---------- Given data ----------
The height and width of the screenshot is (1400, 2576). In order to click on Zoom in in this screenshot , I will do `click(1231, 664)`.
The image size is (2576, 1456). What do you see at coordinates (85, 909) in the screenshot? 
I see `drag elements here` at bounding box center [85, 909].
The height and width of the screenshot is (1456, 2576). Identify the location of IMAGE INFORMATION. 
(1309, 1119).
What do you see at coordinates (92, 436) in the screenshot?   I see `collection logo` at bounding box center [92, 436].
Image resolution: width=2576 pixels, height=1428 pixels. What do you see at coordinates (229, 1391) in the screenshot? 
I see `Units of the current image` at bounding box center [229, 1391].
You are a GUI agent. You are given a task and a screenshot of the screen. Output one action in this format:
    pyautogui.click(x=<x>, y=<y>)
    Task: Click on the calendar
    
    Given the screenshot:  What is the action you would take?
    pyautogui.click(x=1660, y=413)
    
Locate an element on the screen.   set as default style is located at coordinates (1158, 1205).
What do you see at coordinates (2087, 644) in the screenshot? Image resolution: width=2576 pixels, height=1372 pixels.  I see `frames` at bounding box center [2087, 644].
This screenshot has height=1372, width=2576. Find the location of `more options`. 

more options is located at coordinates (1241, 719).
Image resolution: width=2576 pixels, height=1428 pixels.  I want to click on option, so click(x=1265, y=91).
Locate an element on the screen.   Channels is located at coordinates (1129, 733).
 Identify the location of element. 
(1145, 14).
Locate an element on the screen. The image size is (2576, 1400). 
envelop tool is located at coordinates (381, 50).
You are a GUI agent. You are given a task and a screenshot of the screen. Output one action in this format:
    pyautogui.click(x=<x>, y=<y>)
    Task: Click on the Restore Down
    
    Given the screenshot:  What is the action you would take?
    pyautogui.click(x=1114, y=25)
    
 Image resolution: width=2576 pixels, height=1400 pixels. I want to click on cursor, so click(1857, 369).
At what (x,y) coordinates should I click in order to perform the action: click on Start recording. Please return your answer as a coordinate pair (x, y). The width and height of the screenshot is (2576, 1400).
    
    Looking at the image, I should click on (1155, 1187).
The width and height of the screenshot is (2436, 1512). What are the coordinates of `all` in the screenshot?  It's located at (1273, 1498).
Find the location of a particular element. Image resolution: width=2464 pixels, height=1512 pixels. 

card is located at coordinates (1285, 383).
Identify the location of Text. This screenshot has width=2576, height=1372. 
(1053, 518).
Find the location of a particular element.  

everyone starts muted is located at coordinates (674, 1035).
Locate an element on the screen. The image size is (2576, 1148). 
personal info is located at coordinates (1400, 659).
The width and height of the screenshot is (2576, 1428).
----------
» **Requirements**
Please reproduce word for word the part of the material above that runs from its first line through the line containing "more options is", including both of those lines.

» **Response**
The height and width of the screenshot is (1400, 2576). In order to click on Zoom in in this screenshot , I will do `click(1231, 664)`.
The image size is (2576, 1456). What do you see at coordinates (85, 909) in the screenshot? 
I see `drag elements here` at bounding box center [85, 909].
The height and width of the screenshot is (1456, 2576). Identify the location of IMAGE INFORMATION. 
(1309, 1119).
What do you see at coordinates (92, 436) in the screenshot?   I see `collection logo` at bounding box center [92, 436].
Image resolution: width=2576 pixels, height=1428 pixels. What do you see at coordinates (229, 1391) in the screenshot? 
I see `Units of the current image` at bounding box center [229, 1391].
You are a GUI agent. You are given a task and a screenshot of the screen. Output one action in this format:
    pyautogui.click(x=<x>, y=<y>)
    Task: Click on the calendar
    
    Given the screenshot:  What is the action you would take?
    pyautogui.click(x=1660, y=413)
    
Locate an element on the screen.   set as default style is located at coordinates (1158, 1205).
What do you see at coordinates (2087, 644) in the screenshot? Image resolution: width=2576 pixels, height=1372 pixels.  I see `frames` at bounding box center [2087, 644].
This screenshot has height=1372, width=2576. Find the location of `more options`. 

more options is located at coordinates (1241, 719).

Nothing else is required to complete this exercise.